La résistance et l’abolition de la peine de mort en iran sont des programmes menés par les opposants iraniens dans le but de protéger la population iranienne contre la peine de mort. L’iran est un pays islamique reconnu mondialement pour le non respect du principe de l’état de droit. Leurs peines de mort  initiées par les mollahs influent sur un nombre significatifs de jeunes en  iran. Des sanctions et exécutions que le droit de l’homme, la population iranienne partagent les même avis.  Face à cette circonstance, des opposants iraniens, conscients de la cruauté de ces actes font résistance.  Une résistance iranienne presidée par Maryam Rajavi, épouse d’un des fondateurs et dirigeant de l’OMPI, qui étant la présidente même du CNRI depuis 1933.

Pourquoi les opposants iraniens font une résistance de longue durée?

En iran, il existe divers types de droit naturel et droit inaliénable qui ne sont pas protégés depuis des années. Tel est le cas présent de la peine de mort qui suscite tant de polémiques venant l’intérieur qu’à l’extérieur. Tout d’abord, il existe divers types d’infractions relatives à la drogue et aux crimes lesquels les mollahs qualifient de crimes plus graves. Cependant, le Coran et le dynamisme de l’islam, le Comité des Droits de l’Homme et le Haut-commissariat  aux Droit de l’homme, après observation faite via les conventions internationales, les qualifient autrement. Ensuite, les mollahs décrètent une norme pour obtenir l’autorisation de faire exécuter leur désir. Des décrets qui  leur autorisent à exécuter des peines de mort  aux  accusés sans se soucier de la présomption d’innocence.  Par conséquent, des milliers de jeunes et âgés en Iran sont exécutés publiquement aux yeux de  leurs familles. Ce qui favorise le mécontentement de la foule, la haine, la vengeance. Et  si aucune résistance n’aura lieu contre les tortures, les amputations, les énucléations des yeux, les lapidations publiques, les exécutions deviennent légales mais inhumaines.  Tout l’intérêt du mouvement mené et soutenu par Maryam Rajavi motivé, depuis l’année 1933 jusqu’à maintenant et voire demain. Un mouvement qui est fortement inspiré par  l’amour, la liberté, la tolérance et l’humanité. Une résistance iranienne dont le but est d’éradiquer la  haine, la vengeance, le monopole de pouvoir mené par les mollahs. Cette résistance menée par elle consiste également en l’abolition de la peine de mort en iran. Pour plus de détails, veuillez suivre ce lien : www.maryam-rajavi.com

Actualité sur la peine de mort en  iran.

En l’année 2018, une personnalité kurde iranienne âgée de 24 a été battue, violée puis exécutée. En l’année 2019, deux adolescents âgés de moins de 18 ans ont retrouve leur mort suite à un procès entachés d‘irrégularités. En  l’année 2020, la justice iranienne annonce  l’existence de la peine de mort d’un iranien coupable d’espionnage pour le compte des Etats-Unis. Des actualités qui font motivent la résistance et la solidarité internationale à travailler en étroite collaboration.

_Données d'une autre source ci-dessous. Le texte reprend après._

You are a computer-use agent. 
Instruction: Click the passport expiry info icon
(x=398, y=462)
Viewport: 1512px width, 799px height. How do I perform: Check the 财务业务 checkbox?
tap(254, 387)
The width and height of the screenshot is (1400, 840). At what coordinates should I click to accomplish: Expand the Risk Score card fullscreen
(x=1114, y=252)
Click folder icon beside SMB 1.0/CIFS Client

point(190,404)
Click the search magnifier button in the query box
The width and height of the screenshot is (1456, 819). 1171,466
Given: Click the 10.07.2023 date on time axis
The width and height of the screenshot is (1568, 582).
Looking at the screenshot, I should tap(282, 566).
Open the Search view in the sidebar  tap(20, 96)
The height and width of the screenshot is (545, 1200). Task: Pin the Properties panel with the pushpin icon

Les nouvelles perspectives d’avenir.

Devant telles circonstances, la résistance iranienne veut défendre les valeurs de la démocratie, la liberté, l’égalité et le respect de la vie de chaque individu en iran. Une résistance qui a déjà prévu un plan de visualisation de l’avenir du pays iranien. Un avenir basé sur liberté sans discrimination de religion, de race, de sexe et autre.  Un avenir exempt de la peine de mort en iran. Un avenir qui souhaite une statistique très réduite sur la forme d’exécution de la peine de mort. Un avenir basé sur la proportionnalité des crimes selon leur intensité et leurs sanctions. Idem pour le droit de se  défendre librement, d’être assisté par un avocat, de faire respecter la présomption d’innocence, de lutter pour l’égalité de genre devant l’accès à la justice. Bref, un pays iranien souhaitant établir une justice indépendante, basé sur le respect de la démocratie juste. Ces résistants iraniens de droit de l’homme  optent pour un nouvel ordre, pour un nouveau programme lesquels vont donner une vraie image du droit et du bonheur. Pour arriver à cette fin, ils envisagent de travailler en étroite collaboration avec la solidarité internationale. Et que la communauté internationale et les occidentaux sortent de leurs réticences. Car la population iranienne a besoin de leurs recours, leurs aides, leurs appuis. Et que l’autorité iranienne reconnait l’abolition de la peine de mort.